I must come clean upfront: I am a Baby Boomer.
I grew up during a time when so-called muscle cars really had muscle. There’s never been a better sound to these ears from a non-human source than sitting at an intersection when a 1967 Pontiac GTO, or a 1970 Plymouth Barracuda, pulls next to me. The rumble from the V-8, gas-guzzling engine permeates my ears, and I watch slack-jawed as the entire car vibrates from the potential under the hood.
Today, while muscle has returned to the U.S. automobile industry, with 700 horsepower Hellcats and Demons, Shelby Mustang GT 350s, and Camaro ZL1s, hybrid power plants and all-electric vehicles led by Elon Musk’s Tesla, get more press.
Tesla touts looks, speed and technology that matches any gasoline-fired vehicle, but also mathematics, proving it costs less to charge a Tesla, than to fill the gas tank of a comparable car, Kallanish Energy reports.
Maybe – but maybe not. Last week, an article in the publication Techspot raised legitimate questions about whether a match still favors Tesla.
Charging rate jumps
The electric-vehicle maker recently announced what would have averaged a 33% increase in its Supercharging station rates, ironically happening during a time of tumbling gasoline prices, according to energy technology website Electrek.
Since Oct. 10, the national average price for regular gas has fallen 23%, to roughly $2.25 a gallon, according to consumer gasoline website gasbuddy.com.
The drop comes as Tesla also ends its so-called referral program, which provided free Supercharging to qualified buyers. Effective last November, all new Tesla owners must pay the new, higher rates at Supercharging stations.
Price increase rethought
Following a very vocal outcry from its adherents, Tesla rethought the 33% charging price increase, and backed it down about 10%, from $0.31 per kilowatt-hour (kWh), to $0.28/kWh, on average.
Based on average prices, a fill-up and a charge cost nearly the same, running $27 and $28, respectively. (At $0.31/kWh, charging would have been $31.)
Yet, in many states the price of a gallon of gas remains far below the national average, which alters the math in favor of gasoline.
Low gasoline prices hurt comparisons
For example, at Jan. 27, you could find regular gasoline for as low as $2.14 a gallon in Pennsylvania, $1.66/gallon in Texas, $2.01/gallon in Florida, and $1.50/gallon in Oklahoma.

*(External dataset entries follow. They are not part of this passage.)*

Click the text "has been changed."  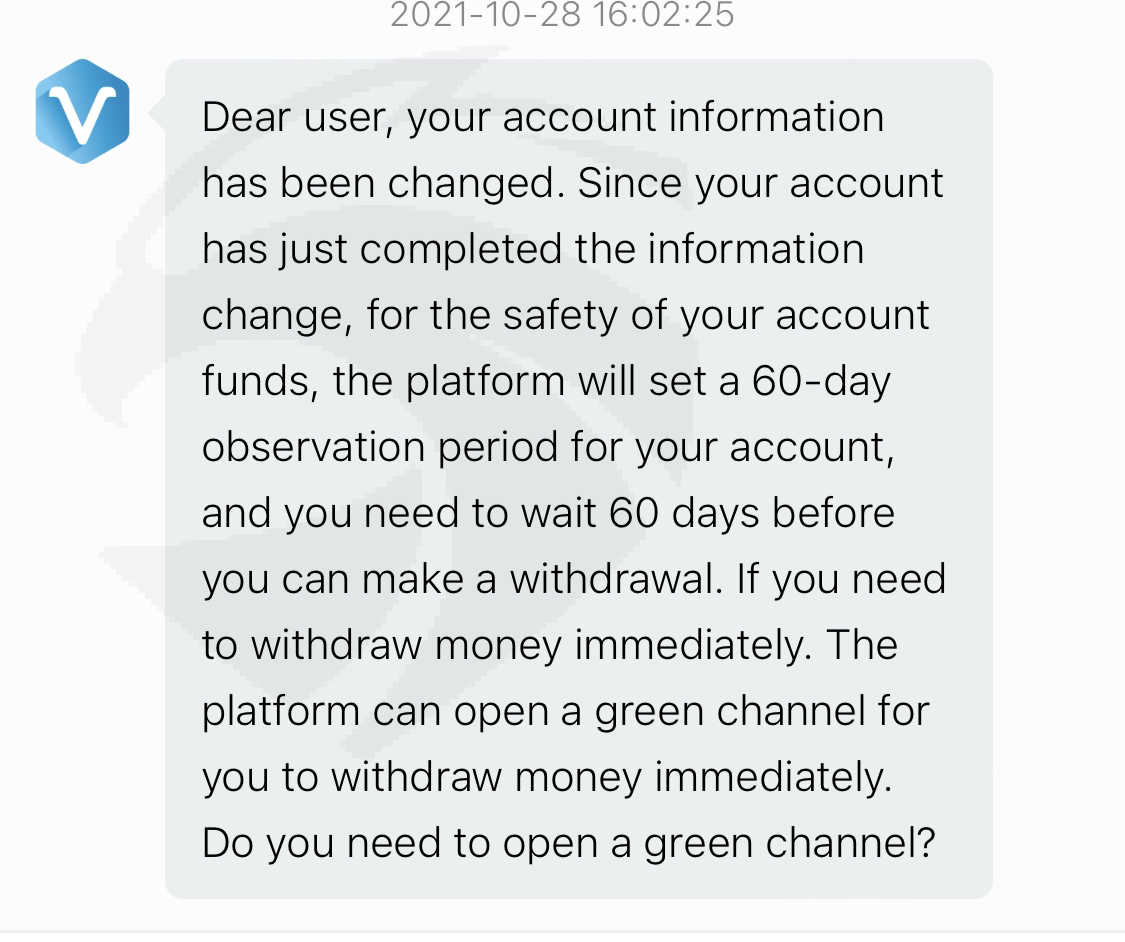pyautogui.click(x=378, y=184)
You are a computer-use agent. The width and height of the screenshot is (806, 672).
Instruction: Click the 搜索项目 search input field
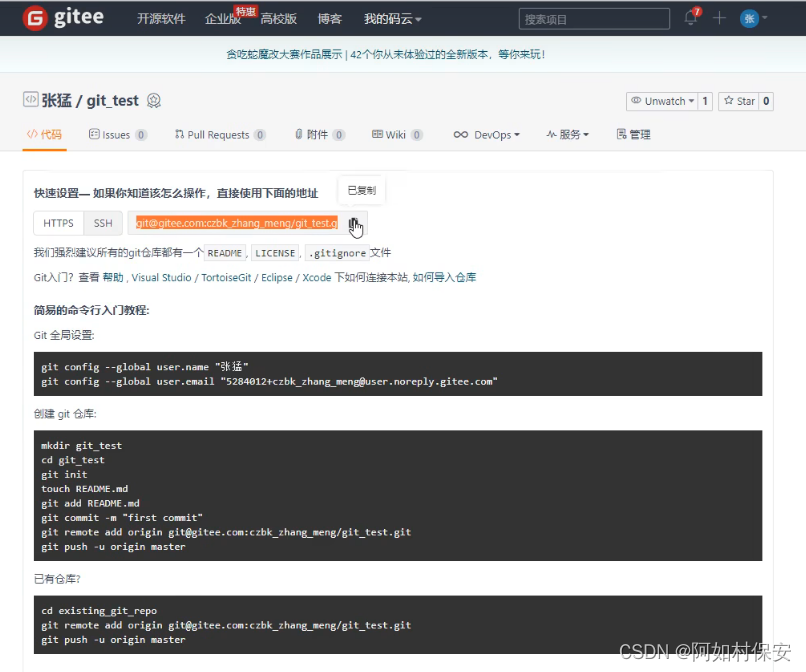(594, 17)
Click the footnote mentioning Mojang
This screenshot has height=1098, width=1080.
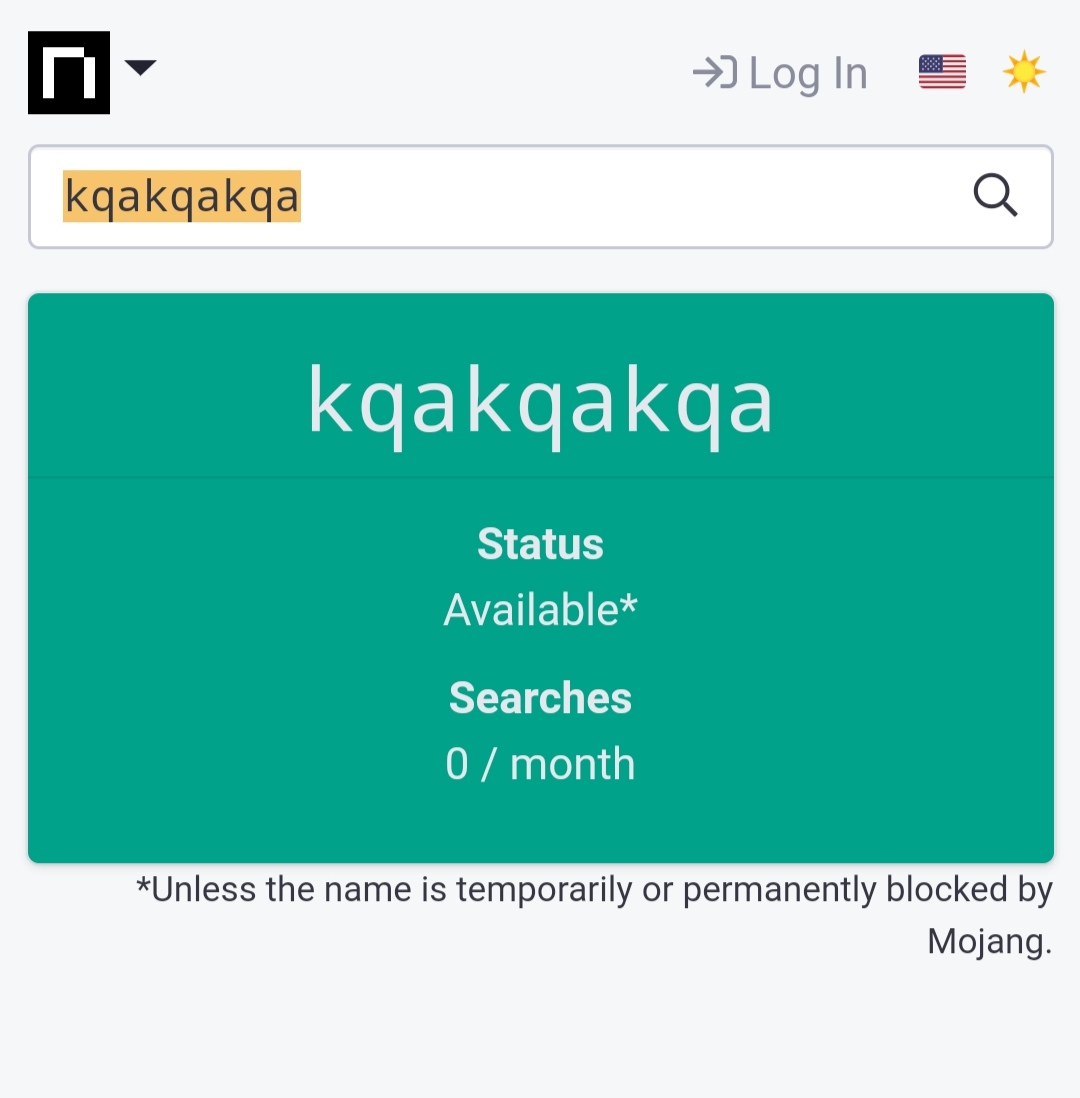pyautogui.click(x=594, y=915)
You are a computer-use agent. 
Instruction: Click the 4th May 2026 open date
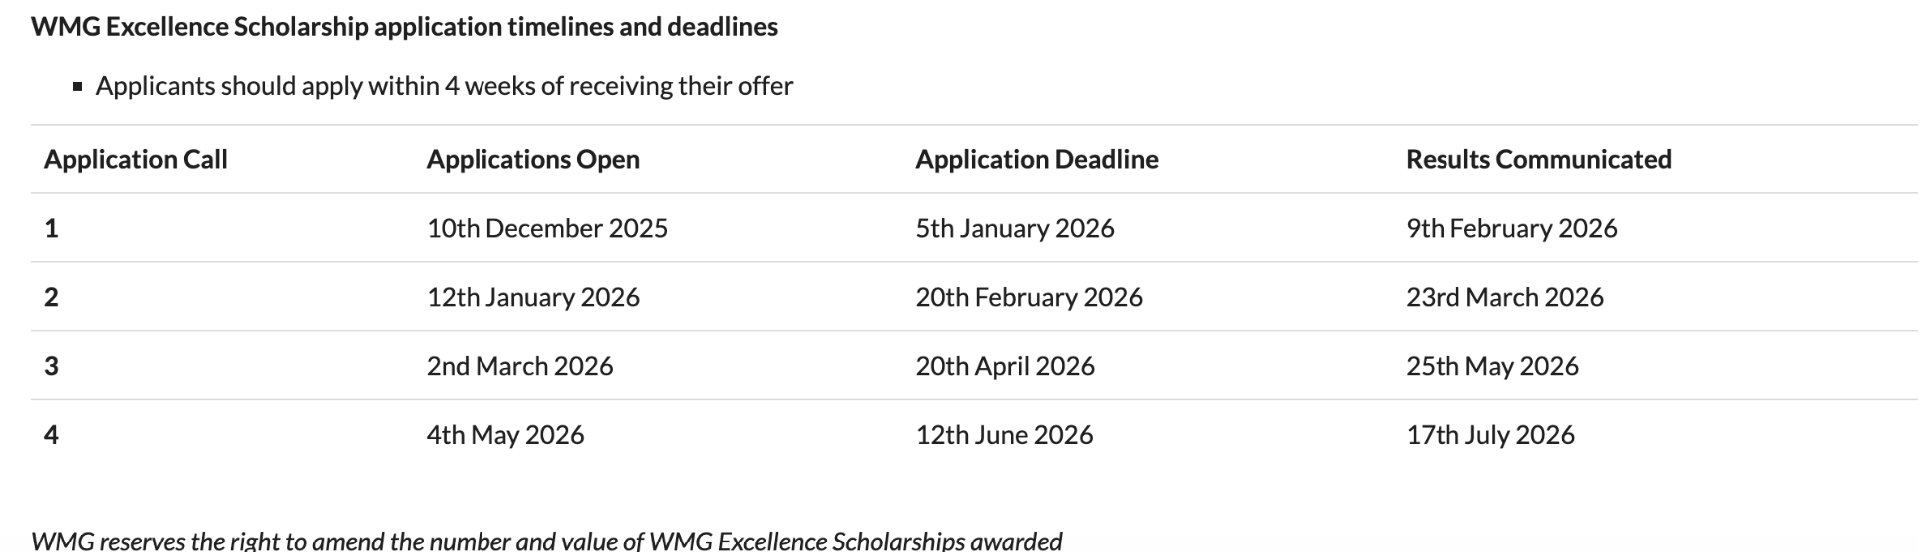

Using those prices, it’s cheaper to fill a car with regular gas than its batteries with electricity at a Supercharger station.
Industry analysts also question whether some of the recent cost comparisons are fair, claiming key factors and certain nuances are being overlooked.

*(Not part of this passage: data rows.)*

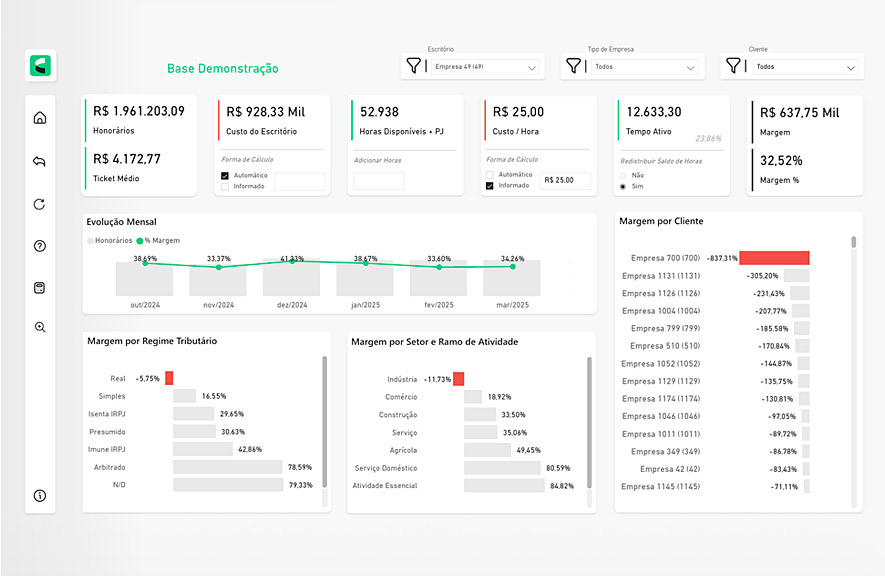This screenshot has width=885, height=576.
Task: Click the Margem por Cliente vertical scrollbar
Action: coord(853,242)
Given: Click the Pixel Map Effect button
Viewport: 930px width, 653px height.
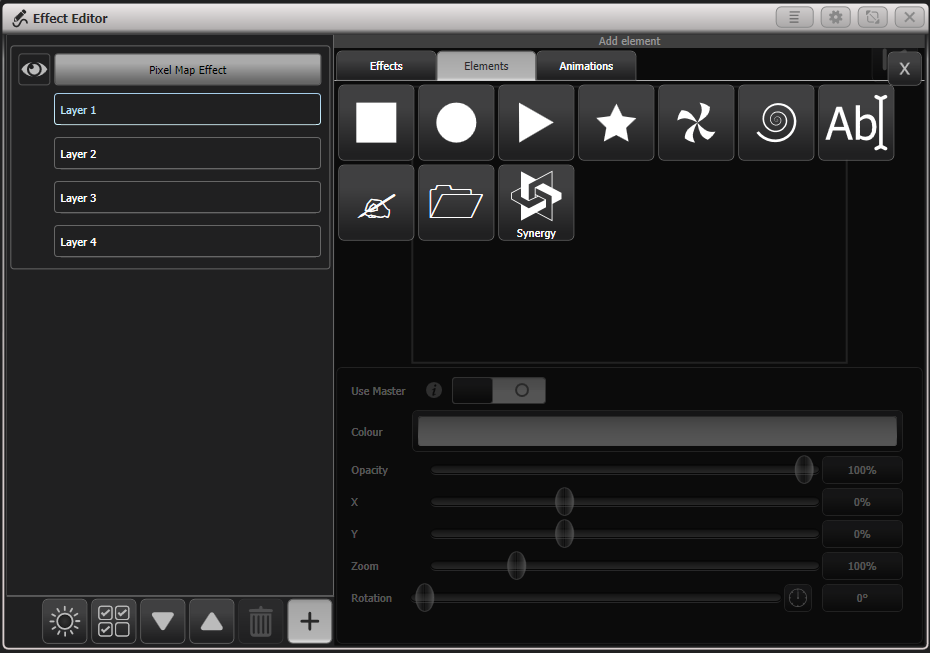Looking at the screenshot, I should point(187,69).
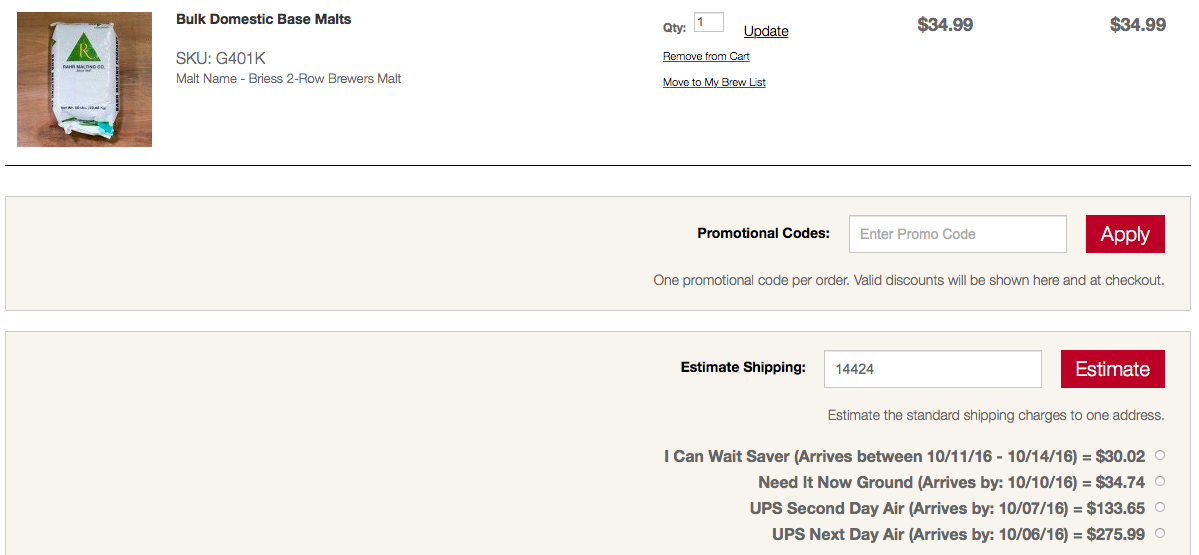Apply the promotional code
1199x555 pixels.
[1125, 234]
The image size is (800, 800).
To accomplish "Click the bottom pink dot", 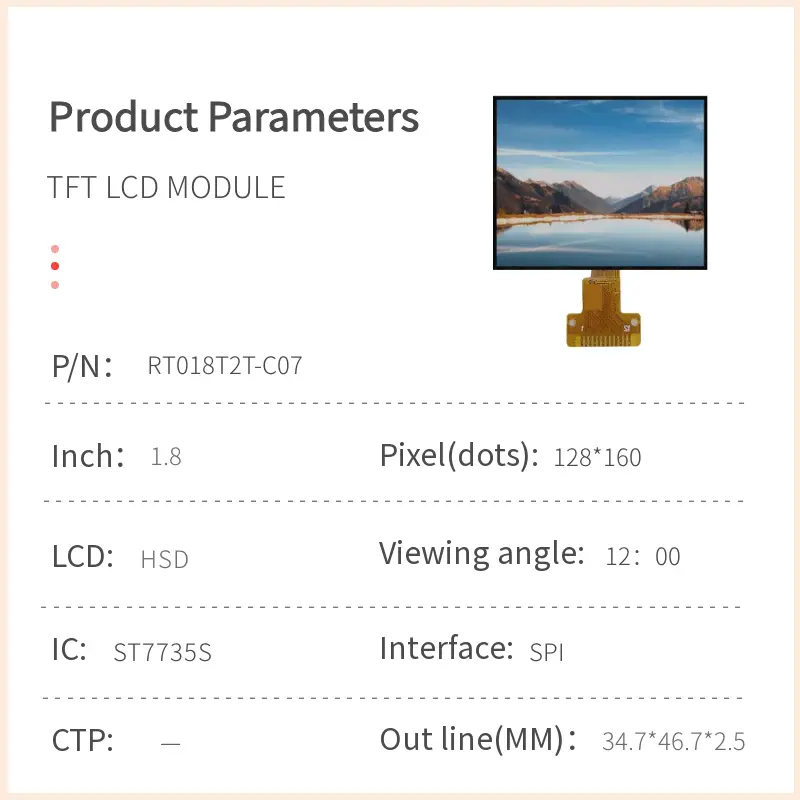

For example, most Tesla owners charge at home — where rates are cheaper — not at the public Superchargers. On the other hand, most homes aren’t wired to handle 120 kW chargers, which are likely not cheap to install.
Premium gasoline price has dropped
Tesla backers also say when comparing cost, consumers should pair Teslas with equivalent-cost luxury vehicles – Teslas aren’t cheap.

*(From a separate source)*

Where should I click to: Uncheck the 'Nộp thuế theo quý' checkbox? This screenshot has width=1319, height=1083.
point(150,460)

That’s fine, but the Tesla website uses $2.85/gallon for premium – hi-test to Boomers – gasoline, when doing its price comparison. According to AAA, there currently are 33 states in which the average price for hi-test is under $2.85/gallon.
There’s also the matter of the status of the federal electric vehicle tax credit, which had been as high as $7,500, but which depends on how close the manufacturer come to selling 200,000 vehicles since 2010. Tesla actually went over the 200,000-vehicle mark in the third quarter of 2018.
So the Tesla backers and gasoline guzzlers continue verbally sparring, “my car’s better than your car.”
Both are correct – it all depends what a buyer wants. For me, give me that V-8-shaking GTO or ‘Cuda. I like the feel.